### Supplied records
☆ ☆ ☆ ☆ ☆
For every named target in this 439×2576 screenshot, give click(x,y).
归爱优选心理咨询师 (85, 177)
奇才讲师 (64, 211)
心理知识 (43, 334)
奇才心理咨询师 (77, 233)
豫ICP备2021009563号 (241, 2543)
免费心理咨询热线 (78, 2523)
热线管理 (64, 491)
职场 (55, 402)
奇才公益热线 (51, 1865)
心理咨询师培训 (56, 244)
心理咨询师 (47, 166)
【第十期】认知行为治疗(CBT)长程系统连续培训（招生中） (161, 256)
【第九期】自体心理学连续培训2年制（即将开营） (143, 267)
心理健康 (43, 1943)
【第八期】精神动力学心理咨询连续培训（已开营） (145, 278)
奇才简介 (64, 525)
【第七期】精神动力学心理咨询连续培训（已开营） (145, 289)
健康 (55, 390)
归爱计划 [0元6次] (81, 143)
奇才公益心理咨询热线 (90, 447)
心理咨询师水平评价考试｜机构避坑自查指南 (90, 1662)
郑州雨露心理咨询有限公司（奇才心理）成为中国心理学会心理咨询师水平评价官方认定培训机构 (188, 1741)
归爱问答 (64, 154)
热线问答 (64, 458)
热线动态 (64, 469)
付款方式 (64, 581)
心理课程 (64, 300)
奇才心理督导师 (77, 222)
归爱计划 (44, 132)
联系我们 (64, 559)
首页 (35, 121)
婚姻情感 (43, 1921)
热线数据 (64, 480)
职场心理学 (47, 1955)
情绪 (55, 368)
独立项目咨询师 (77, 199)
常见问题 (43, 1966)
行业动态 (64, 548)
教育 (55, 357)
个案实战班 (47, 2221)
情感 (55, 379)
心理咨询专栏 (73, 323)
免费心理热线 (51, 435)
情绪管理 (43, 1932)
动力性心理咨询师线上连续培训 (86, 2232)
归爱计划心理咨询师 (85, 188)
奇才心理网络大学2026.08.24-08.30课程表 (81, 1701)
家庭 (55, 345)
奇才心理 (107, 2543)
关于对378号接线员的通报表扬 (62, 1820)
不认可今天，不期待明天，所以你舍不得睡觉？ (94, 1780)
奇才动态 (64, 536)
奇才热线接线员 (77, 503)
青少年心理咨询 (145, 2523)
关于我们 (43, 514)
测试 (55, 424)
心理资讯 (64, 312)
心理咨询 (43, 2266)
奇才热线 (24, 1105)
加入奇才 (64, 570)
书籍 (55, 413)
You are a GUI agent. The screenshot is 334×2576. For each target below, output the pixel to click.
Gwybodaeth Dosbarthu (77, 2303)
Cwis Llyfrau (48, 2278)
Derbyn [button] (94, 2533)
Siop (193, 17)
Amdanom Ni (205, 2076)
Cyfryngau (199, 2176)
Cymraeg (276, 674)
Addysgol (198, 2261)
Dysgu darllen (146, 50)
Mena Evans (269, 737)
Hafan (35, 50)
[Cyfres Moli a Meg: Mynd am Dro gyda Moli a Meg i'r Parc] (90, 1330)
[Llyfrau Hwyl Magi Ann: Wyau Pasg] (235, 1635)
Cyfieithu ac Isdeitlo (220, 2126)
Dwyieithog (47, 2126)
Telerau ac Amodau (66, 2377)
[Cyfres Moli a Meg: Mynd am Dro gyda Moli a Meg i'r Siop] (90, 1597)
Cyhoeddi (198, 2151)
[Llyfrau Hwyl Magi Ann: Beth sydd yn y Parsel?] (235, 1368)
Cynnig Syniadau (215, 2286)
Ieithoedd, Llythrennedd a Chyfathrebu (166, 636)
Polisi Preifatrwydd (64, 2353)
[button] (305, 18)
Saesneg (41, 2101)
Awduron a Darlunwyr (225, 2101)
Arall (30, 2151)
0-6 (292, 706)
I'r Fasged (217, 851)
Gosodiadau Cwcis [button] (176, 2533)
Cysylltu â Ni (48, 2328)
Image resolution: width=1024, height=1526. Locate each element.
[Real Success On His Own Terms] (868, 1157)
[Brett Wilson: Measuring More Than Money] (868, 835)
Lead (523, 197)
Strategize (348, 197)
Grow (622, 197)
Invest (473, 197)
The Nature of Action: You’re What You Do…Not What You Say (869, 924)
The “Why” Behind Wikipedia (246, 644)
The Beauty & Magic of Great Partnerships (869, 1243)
☆ ☆ ☆ ☆ ☆
### What the exercise asks
Note how many lines in the data above have the string "Siop" in them, and give that number by itself.

### Answer space
2